*** Begin section ***
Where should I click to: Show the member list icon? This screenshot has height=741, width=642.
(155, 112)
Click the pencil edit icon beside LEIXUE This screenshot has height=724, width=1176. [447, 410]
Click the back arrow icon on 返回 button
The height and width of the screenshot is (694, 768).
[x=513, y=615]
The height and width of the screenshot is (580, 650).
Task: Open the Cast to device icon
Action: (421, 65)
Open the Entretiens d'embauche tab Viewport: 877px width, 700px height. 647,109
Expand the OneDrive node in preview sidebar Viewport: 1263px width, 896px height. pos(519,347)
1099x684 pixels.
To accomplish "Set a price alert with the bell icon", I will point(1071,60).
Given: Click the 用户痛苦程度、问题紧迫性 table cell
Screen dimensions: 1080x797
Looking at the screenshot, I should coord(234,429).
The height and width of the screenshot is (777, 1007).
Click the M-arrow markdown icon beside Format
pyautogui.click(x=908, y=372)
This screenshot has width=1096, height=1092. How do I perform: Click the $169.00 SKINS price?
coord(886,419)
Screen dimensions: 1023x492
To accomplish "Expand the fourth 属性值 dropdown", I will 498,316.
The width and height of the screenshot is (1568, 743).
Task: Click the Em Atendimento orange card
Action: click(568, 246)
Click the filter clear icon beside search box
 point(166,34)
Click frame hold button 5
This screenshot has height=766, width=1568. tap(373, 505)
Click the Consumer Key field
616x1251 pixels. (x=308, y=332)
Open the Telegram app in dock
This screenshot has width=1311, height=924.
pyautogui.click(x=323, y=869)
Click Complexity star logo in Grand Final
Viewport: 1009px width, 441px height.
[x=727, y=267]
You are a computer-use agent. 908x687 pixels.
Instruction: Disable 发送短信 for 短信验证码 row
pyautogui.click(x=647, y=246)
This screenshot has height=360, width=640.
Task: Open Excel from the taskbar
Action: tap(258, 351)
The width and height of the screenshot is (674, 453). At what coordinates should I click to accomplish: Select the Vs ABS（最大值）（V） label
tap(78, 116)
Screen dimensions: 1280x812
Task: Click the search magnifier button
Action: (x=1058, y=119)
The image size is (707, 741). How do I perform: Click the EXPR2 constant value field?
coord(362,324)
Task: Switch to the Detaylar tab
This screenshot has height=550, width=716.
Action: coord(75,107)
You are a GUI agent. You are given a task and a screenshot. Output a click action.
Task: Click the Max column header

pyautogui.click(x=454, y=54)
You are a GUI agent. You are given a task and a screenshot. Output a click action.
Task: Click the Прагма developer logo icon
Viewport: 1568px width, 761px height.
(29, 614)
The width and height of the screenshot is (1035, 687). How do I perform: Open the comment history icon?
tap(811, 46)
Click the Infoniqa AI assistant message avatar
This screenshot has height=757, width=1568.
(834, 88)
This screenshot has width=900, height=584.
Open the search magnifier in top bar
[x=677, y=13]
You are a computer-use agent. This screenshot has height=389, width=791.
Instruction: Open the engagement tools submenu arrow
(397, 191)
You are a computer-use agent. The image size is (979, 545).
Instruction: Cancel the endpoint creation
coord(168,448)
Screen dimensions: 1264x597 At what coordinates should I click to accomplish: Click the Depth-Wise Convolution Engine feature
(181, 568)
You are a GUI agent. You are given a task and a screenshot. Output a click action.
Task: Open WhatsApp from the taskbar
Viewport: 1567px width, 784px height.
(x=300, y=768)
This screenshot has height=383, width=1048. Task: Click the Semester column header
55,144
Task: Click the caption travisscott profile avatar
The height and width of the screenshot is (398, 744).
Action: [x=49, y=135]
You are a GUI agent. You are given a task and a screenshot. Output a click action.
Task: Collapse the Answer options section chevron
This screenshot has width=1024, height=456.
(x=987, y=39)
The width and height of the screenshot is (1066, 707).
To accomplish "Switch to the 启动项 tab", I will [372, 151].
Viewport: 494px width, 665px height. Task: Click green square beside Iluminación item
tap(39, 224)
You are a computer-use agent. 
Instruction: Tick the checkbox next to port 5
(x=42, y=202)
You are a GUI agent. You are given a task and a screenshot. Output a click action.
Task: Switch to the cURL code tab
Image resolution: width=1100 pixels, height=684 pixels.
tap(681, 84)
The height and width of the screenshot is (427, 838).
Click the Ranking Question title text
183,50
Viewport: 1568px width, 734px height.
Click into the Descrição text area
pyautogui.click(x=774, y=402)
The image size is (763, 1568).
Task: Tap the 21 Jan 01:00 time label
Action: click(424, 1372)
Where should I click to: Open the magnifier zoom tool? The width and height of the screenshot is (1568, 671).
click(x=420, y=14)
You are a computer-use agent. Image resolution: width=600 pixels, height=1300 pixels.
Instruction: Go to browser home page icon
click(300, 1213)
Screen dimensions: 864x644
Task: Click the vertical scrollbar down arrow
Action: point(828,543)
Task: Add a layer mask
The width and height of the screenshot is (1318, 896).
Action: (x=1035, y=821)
*** End section ***
**What the task asks**. Look above for the line containing "Click the Infoniqa" and the line containing "You are a computer-use agent. The". Transcribe both, with the lines between them, exactly.

**Response to the exercise**.
Click the Infoniqa AI assistant message avatar
This screenshot has height=757, width=1568.
(834, 88)
This screenshot has width=900, height=584.
Open the search magnifier in top bar
[x=677, y=13]
You are a computer-use agent. This screenshot has height=389, width=791.
Instruction: Open the engagement tools submenu arrow
(397, 191)
You are a computer-use agent. The image size is (979, 545).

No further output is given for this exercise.